Getting Started with Automating Your Academy Processes

Better tools. Smarter, more context-aware back- and front-end technology. Bigger time and financial savings.

There are a rather large number of reasons an organization may want to automate processes like training and its interrelated tasks—but as those with a modern, automated system know, getting there requires both planning and setup work.

And given the complexity of most academy operations, it might not always be clear how to get started.

Automating training in public safety: Primer questions and discussion

The first step of the process is taking an honest inventory of your current training-related systems, with a focus on enhancing strengths and shoring up weaknesses.

To get a high-level look at your processes, start with a few questions for your agency:

How many systems are required to manage the full spectrum of training data at your agency?

We’re talking everything, from the baseline office systems you use for document drafting and communication to the industry-specific tools you currently use to track and monitor compliance.

Knowing this helps you understand what you need out of more advanced, automated tools.

What areas of your training do you manage with spreadsheets, calls, emails, data entry, or paper files?

Related to the item above, think of all the processes you scattered across various tools or have shoehorned into ill-fitting one-size-fits-all platforms.

For many agency stakeholders reading this piece, there are probably more than a few.

On a scale of 1–10, how automated are your operations?

Even if you haven’t put much work into automation, there are likely some areas of your organization that already benefit from some amount of it.

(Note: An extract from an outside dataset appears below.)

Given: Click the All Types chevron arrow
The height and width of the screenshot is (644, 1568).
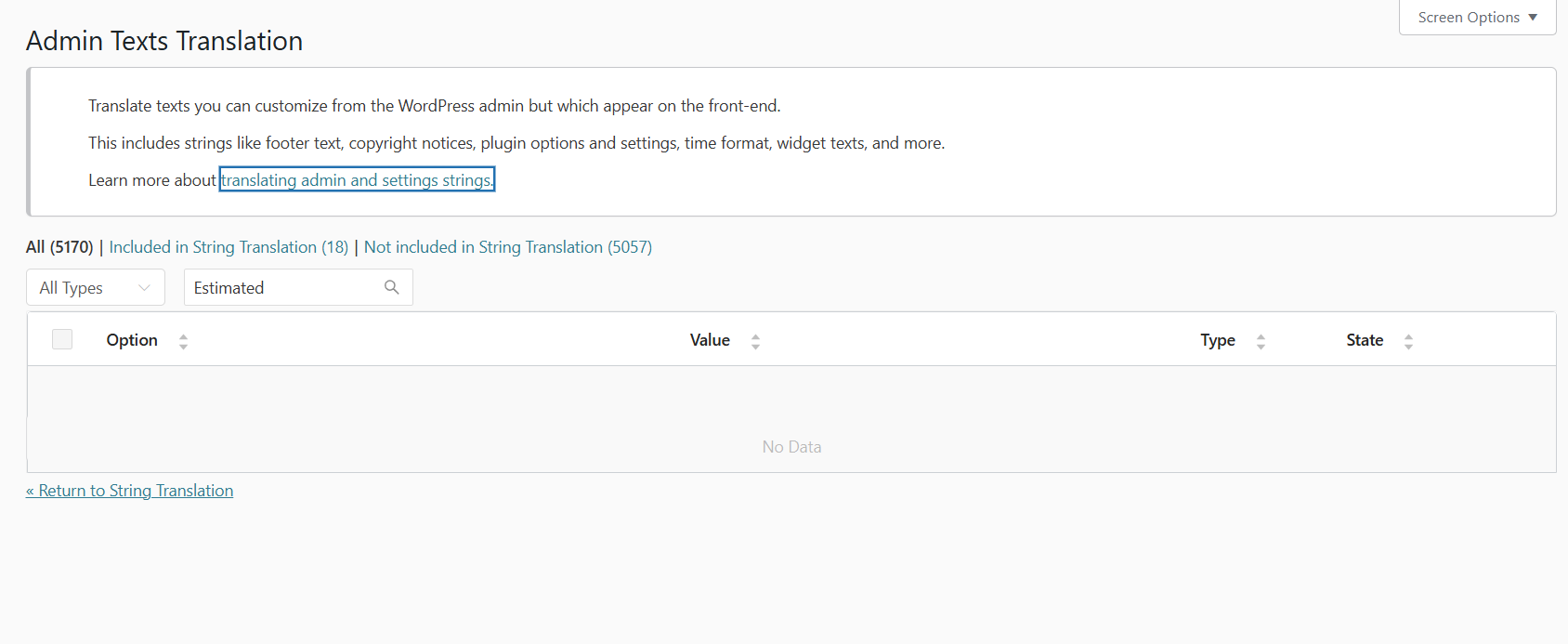Looking at the screenshot, I should coord(144,288).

Look to these areas and understand what your people are doing with the tools they have in place. Where could it be better?

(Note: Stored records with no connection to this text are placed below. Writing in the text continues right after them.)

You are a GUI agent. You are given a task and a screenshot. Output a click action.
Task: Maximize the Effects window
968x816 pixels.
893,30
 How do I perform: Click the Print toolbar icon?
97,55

On a scale of 1–10, how automated are the processes for your academy training?

Think of this one in terms of steps.

In your academy’s live training environment, how many steps does it take for training information to start at the proctor’s fingertips and become accessible to reviewers on the other side?

How many hands, desks, and/or computer systems must it cross to get there, and how much manual activity is required to make it all happen?

With the answers to these questions in mind, consider these five steps to make automation easier.

1. Assign a point person or project manager from the beginning

Be organized in your information collection and implementation strategy from the earliest steps.

Ideally, your point person will understand:

  • Your high-level workplace processes and the effort required to keep them running

This person will be focused on ensuring your automation goals are met and not waylaid by other priorities or distractions.

They will also become someone who can frame the discussion in ways everyone can grasp.

This will ensure that you and others (who might not have a firm grasp on the technical needs or failings of your architecture) have a shared understanding when making decisions and raising concerns.

2. DO engage in informed comparison shopping

Remember your list of technologies and systems from the questions above? Have your point person compare their direct benefits to newer, more fully automated alternatives.

You’ll likely find even more areas of improvement than you initially thought.

3. DON’T assume needs

We repeatedly mention talking to other stakeholders within your organization for a few reasons:

  • It helps you get a feel for exactly what they need out of automation.
  • It helps them get an idea of what you’re trying to build, which can be especially important for those holding the purse strings.

Both are essential as you plan and design any upgrade to your system, and the importance only grows as the impact of the purchase does.

4. Move holistically

Involving multiple stakeholders encourages them to consider your upgrade from their own departmental perspective, as well as the larger organizational perspective.

That’s important, because your overarching goal throughout the design and implementation process needs to come with a heavy focus on consolidation.

If a tool you’re moving to doesn’t supplant legacy systems or manual tasks (filing test results, for example); fully integrate other tools to increase automation; and make space for both the tools and the processes you’ll need to integrate in the near future, you’re limiting yourself from step one.

5. Implement incrementally

Public safety budgets and upgrade processes are what they are. You will likely encounter limitations as to how much you are able to implement right now.

As such, instruct your point person to look for tools that allow longer-scale adaptation in the workplace. The Acadis® Readiness Suite, for instance, is built to allow you to add modules and expand capabilities as your needs or budget grow (or as grants allow more software purchases, as they have for training-related tools in the past).

Where do you go from here?

Even at a high level, automating in public safety is a fairly involved, personalized process. No guide can fully spell out the exact steps for your circumstances.

However, these guideposts should give you a good start.

Keep them in mind as you chart your own path toward evolution—and see where they guide you. Chances are, there are plenty of places in your organization’s many workflows that will benefit from automation.